Dataset items
□ □ □
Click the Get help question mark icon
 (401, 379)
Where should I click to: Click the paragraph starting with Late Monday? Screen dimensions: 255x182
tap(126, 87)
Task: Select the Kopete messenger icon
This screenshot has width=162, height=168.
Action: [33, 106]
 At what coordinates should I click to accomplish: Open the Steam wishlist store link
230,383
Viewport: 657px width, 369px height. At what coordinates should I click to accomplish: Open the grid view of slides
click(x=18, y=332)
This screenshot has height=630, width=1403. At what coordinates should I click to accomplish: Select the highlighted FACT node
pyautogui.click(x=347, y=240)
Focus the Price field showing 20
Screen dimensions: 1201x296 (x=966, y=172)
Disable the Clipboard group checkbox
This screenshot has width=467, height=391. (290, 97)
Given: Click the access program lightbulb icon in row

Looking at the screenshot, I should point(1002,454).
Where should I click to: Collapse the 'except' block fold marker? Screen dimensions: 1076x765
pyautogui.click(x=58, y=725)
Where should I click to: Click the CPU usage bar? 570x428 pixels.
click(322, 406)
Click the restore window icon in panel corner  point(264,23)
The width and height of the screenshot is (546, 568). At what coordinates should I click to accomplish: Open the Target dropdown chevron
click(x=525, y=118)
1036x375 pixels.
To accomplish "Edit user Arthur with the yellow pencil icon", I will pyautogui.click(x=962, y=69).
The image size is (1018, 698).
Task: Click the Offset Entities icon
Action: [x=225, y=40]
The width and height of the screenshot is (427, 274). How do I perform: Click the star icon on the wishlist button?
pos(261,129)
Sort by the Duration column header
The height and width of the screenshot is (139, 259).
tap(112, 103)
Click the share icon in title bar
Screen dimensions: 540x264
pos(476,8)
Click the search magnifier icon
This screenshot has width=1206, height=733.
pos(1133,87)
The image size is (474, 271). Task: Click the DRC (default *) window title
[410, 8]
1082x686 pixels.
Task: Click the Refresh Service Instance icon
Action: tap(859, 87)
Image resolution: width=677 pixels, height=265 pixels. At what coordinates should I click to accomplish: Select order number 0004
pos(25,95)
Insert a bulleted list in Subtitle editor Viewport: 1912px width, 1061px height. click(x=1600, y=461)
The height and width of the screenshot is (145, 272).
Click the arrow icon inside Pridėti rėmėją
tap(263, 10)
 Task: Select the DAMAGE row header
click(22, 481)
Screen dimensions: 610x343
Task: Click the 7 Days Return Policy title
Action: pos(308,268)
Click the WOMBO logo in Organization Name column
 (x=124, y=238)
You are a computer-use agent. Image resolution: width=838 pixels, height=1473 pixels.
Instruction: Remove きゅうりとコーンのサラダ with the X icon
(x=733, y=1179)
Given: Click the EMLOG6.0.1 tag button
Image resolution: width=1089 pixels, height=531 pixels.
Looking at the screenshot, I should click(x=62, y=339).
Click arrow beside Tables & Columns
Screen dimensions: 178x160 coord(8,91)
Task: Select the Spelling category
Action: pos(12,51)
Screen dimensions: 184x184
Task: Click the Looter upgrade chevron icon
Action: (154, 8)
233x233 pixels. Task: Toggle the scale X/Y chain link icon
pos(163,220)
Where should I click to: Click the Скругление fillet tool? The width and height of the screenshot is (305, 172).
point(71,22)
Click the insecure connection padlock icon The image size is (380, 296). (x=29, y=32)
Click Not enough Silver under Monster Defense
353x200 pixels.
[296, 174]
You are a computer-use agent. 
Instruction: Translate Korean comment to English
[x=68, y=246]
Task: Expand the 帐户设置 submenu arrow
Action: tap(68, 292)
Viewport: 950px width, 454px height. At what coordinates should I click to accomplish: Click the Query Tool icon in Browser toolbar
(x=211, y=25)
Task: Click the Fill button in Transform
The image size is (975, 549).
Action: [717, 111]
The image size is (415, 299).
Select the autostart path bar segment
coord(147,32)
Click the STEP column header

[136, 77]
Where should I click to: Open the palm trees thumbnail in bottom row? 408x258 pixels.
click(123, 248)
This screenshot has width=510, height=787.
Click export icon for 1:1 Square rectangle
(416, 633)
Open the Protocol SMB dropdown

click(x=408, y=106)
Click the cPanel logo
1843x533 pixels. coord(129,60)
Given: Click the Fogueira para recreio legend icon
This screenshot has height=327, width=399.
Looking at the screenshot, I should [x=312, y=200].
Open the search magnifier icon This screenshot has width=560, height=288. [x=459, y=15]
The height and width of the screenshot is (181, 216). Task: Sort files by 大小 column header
□ □ □
WORK REQUIRED: Each entry is to be retyped exactly as it appears.

WRITTEN RESPONSE:
Click the Get help question mark icon
 (401, 379)
Where should I click to: Click the paragraph starting with Late Monday? Screen dimensions: 255x182
tap(126, 87)
Task: Select the Kopete messenger icon
This screenshot has width=162, height=168.
Action: [33, 106]
 At what coordinates should I click to accomplish: Open the Steam wishlist store link
230,383
Viewport: 657px width, 369px height. At what coordinates should I click to accomplish: Open the grid view of slides
click(x=18, y=332)
This screenshot has height=630, width=1403. At what coordinates should I click to accomplish: Select the highlighted FACT node
pyautogui.click(x=347, y=240)
Focus the Price field showing 20
Screen dimensions: 1201x296 (x=966, y=172)
Disable the Clipboard group checkbox
This screenshot has width=467, height=391. (290, 97)
Given: Click the access program lightbulb icon in row

Looking at the screenshot, I should point(1002,454).
Where should I click to: Collapse the 'except' block fold marker? Screen dimensions: 1076x765
pyautogui.click(x=58, y=725)
Where should I click to: Click the CPU usage bar? 570x428 pixels.
click(322, 406)
Click the restore window icon in panel corner  point(264,23)
The width and height of the screenshot is (546, 568). At what coordinates should I click to accomplish: Open the Target dropdown chevron
click(x=525, y=118)
1036x375 pixels.
To accomplish "Edit user Arthur with the yellow pencil icon", I will pyautogui.click(x=962, y=69).
The image size is (1018, 698).
Task: Click the Offset Entities icon
Action: [x=225, y=40]
The width and height of the screenshot is (427, 274). How do I perform: Click the star icon on the wishlist button?
pos(261,129)
Sort by the Duration column header
The height and width of the screenshot is (139, 259).
tap(112, 103)
Click the share icon in title bar
Screen dimensions: 540x264
pos(476,8)
Click the search magnifier icon
This screenshot has width=1206, height=733.
pos(1133,87)
The image size is (474, 271). Task: Click the DRC (default *) window title
[410, 8]
1082x686 pixels.
Task: Click the Refresh Service Instance icon
Action: tap(859, 87)
Image resolution: width=677 pixels, height=265 pixels. At what coordinates should I click to accomplish: Select order number 0004
pos(25,95)
Insert a bulleted list in Subtitle editor Viewport: 1912px width, 1061px height. click(x=1600, y=461)
The height and width of the screenshot is (145, 272).
Click the arrow icon inside Pridėti rėmėją
tap(263, 10)
 Task: Select the DAMAGE row header
click(22, 481)
Screen dimensions: 610x343
Task: Click the 7 Days Return Policy title
Action: pos(308,268)
Click the WOMBO logo in Organization Name column
 (x=124, y=238)
You are a computer-use agent. Image resolution: width=838 pixels, height=1473 pixels.
Instruction: Remove きゅうりとコーンのサラダ with the X icon
(x=733, y=1179)
Given: Click the EMLOG6.0.1 tag button
Image resolution: width=1089 pixels, height=531 pixels.
Looking at the screenshot, I should click(x=62, y=339).
Click arrow beside Tables & Columns
Screen dimensions: 178x160 coord(8,91)
Task: Select the Spelling category
Action: pos(12,51)
Screen dimensions: 184x184
Task: Click the Looter upgrade chevron icon
Action: (154, 8)
233x233 pixels. Task: Toggle the scale X/Y chain link icon
pos(163,220)
Where should I click to: Click the Скругление fillet tool? The width and height of the screenshot is (305, 172).
point(71,22)
Click the insecure connection padlock icon The image size is (380, 296). (x=29, y=32)
Click Not enough Silver under Monster Defense
353x200 pixels.
[296, 174]
You are a computer-use agent. 
Instruction: Translate Korean comment to English
[x=68, y=246]
Task: Expand the 帐户设置 submenu arrow
Action: tap(68, 292)
Viewport: 950px width, 454px height. At what coordinates should I click to accomplish: Click the Query Tool icon in Browser toolbar
(x=211, y=25)
Task: Click the Fill button in Transform
The image size is (975, 549).
Action: [717, 111]
The image size is (415, 299).
Select the autostart path bar segment
coord(147,32)
Click the STEP column header

[136, 77]
Where should I click to: Open the palm trees thumbnail in bottom row? 408x258 pixels.
click(123, 248)
This screenshot has width=510, height=787.
Click export icon for 1:1 Square rectangle
(416, 633)
Open the Protocol SMB dropdown

click(x=408, y=106)
Click the cPanel logo
1843x533 pixels. coord(129,60)
Given: Click the Fogueira para recreio legend icon
This screenshot has height=327, width=399.
Looking at the screenshot, I should [x=312, y=200].
Open the search magnifier icon This screenshot has width=560, height=288. [x=459, y=15]
The height and width of the screenshot is (181, 216). Task: Sort files by 大小 column header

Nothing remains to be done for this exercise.